Rejecting this argument, the Court confirmed [50] that the focus of the Standard Test is on the ‘use’ made by property guardians of their living accommodation, not the companies’ subjective purpose or intention when allowing them into occupation. It is irrelevant that the presence of guardians has the effect of deterring trespassers; they were permitted to live in the buildings but not to carry on any other business, and were not trained or allowed to act as security guards.
This part of the judgment is significant because it effectively confirms that most premises occupied by multiple guardians should be licensed as HMOs. Although it remains necessary to look to the individual facts and circumstances of every case, the Court did not think the unique nature of guardianship in itself made any difference to the application or interpretation of the Standard Test. It is thus clear that guardianship companies, the freeholders who contract with them, and local housing authorities responsible for enforcing private sector housing standards, should all be alive to this issue.
‘Persons managing’ the HMO – tenancy vs licence
Secondly, Global Guardians Management (GGM) challenged the conclusion it was a ‘person managing’ the premises at Stamford Brook within the meaning of s.263(3)(b). It did so by challenging findings that the freeholder of the premises had granted it a tenancy of the building rather than a mere licence, meaning that it was an ‘owner or lessee’ for the purposes of ss.262 and 263(3).
The Court of Appeal plainly thought this conclusion was uncontroversial [57]. It was obvious that the agreement had provided for a term and payment of rent, and there was sufficient evidence before the FTT to support its finding that GGM had been given exclusive possession. That was the case even though the written agreement had been drafted using language more consistent with a service agreement or licence.
As such, property guardianship companies and freeholders may wish to revisit their contractual documents and should be wary as to whether the substance of their arrangements actually confers exclusive possession on guardianship operators.
Persons ‘in control’ of the HMOs – meaning of ‘rack-rent’
Thirdly, Global 100 challenged the conclusion it was a person ‘in control’ of the Stamford Brook premises within the meaning of s.263(1). It argued there had been insufficient evidence for the FTT to be satisfied to the criminal standard of proof that it was in receipt of the ‘rack-rent’ of the premises, defined by s.263(2) as “a rent which is not less than two-thirds of the full net annual value of the premises”.
The FTT and UT had both been satisfied that the revenue Global 100 was able to generate from the property – i.e. the monthly licence fees which guardians were willing to pay for rooms advertised on the open market – was sufficient evidence of the annual value of the premises. The Court of Appeal dismissed [63] Global 100’s argument that this was no evidence at all and that expert valuation evidence was required. There was nothing to suggest that higher sums could have been obtained and Global 100 was a commercial operator, not a charity.
This part of the ruling will offer comfort to FTT panels asked to determine disputes about the value of ‘rack-rent’ as part of HMO disputes. Respondents to appeals against CPNs and RRO applicants should robustly resist any suggestion that expert evidence is required to make out the s.72(1) offence.

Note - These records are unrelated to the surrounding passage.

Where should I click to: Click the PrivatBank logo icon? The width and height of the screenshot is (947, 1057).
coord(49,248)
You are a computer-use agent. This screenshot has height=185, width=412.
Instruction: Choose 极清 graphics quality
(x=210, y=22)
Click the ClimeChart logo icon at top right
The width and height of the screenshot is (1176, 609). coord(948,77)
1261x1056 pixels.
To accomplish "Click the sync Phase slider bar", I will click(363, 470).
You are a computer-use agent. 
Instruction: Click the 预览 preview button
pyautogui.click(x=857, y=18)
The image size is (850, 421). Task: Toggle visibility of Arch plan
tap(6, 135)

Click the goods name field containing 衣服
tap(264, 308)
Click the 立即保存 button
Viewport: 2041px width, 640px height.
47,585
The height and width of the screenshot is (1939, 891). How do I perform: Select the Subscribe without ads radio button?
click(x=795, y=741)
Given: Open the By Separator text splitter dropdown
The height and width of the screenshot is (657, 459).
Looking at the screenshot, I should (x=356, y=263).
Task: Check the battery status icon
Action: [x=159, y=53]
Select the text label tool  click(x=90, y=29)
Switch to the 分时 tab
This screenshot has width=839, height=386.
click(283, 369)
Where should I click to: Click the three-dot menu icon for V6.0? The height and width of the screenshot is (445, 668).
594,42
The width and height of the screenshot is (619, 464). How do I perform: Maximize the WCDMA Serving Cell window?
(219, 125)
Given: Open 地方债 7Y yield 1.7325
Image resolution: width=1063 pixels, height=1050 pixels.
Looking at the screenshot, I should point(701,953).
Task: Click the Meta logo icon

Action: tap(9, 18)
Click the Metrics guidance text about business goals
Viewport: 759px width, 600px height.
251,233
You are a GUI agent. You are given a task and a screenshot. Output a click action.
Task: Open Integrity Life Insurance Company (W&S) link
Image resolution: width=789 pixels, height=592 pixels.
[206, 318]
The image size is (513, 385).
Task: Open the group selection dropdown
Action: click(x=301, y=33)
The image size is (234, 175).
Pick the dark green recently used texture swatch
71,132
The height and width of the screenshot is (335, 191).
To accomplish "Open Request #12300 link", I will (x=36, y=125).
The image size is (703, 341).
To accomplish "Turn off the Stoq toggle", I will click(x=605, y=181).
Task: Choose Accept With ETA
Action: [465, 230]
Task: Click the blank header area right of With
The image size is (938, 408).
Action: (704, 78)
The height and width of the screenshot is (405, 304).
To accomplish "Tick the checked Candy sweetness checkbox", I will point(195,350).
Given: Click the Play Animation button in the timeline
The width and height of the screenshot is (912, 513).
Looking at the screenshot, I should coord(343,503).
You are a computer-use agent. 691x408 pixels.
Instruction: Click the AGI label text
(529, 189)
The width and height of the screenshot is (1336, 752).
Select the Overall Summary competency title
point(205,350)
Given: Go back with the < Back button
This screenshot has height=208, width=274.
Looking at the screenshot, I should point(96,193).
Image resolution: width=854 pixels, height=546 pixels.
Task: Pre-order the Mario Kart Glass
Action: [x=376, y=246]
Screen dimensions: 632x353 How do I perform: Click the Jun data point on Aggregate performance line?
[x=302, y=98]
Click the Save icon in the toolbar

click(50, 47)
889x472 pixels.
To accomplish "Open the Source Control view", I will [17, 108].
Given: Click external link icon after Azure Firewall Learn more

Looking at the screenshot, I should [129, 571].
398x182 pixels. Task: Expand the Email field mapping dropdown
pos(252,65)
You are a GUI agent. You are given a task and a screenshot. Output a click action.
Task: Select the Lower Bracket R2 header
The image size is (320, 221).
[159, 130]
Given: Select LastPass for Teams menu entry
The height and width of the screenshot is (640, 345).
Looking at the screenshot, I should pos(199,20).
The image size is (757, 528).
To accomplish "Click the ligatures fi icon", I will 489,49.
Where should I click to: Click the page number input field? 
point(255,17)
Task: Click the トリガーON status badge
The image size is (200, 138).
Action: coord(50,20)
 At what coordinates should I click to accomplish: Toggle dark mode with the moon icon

Finally, at the hearing the appellants also conceded that ‘rack-rent’ could be comprised of licence fees as well as rent falling due under a tenancy [60]. This is significant insofar as it follows that precarious occupants such as property guardians and other licensees are just as entitled to the protection of the 2004 Act as those holding statutory tenancies.
Ranjit Bhose KC and Tara O’Leary are barristers at Cornerstone Barristers. They acted for the successful local authority, instructed by Baljeet Virdee of HB Public Law.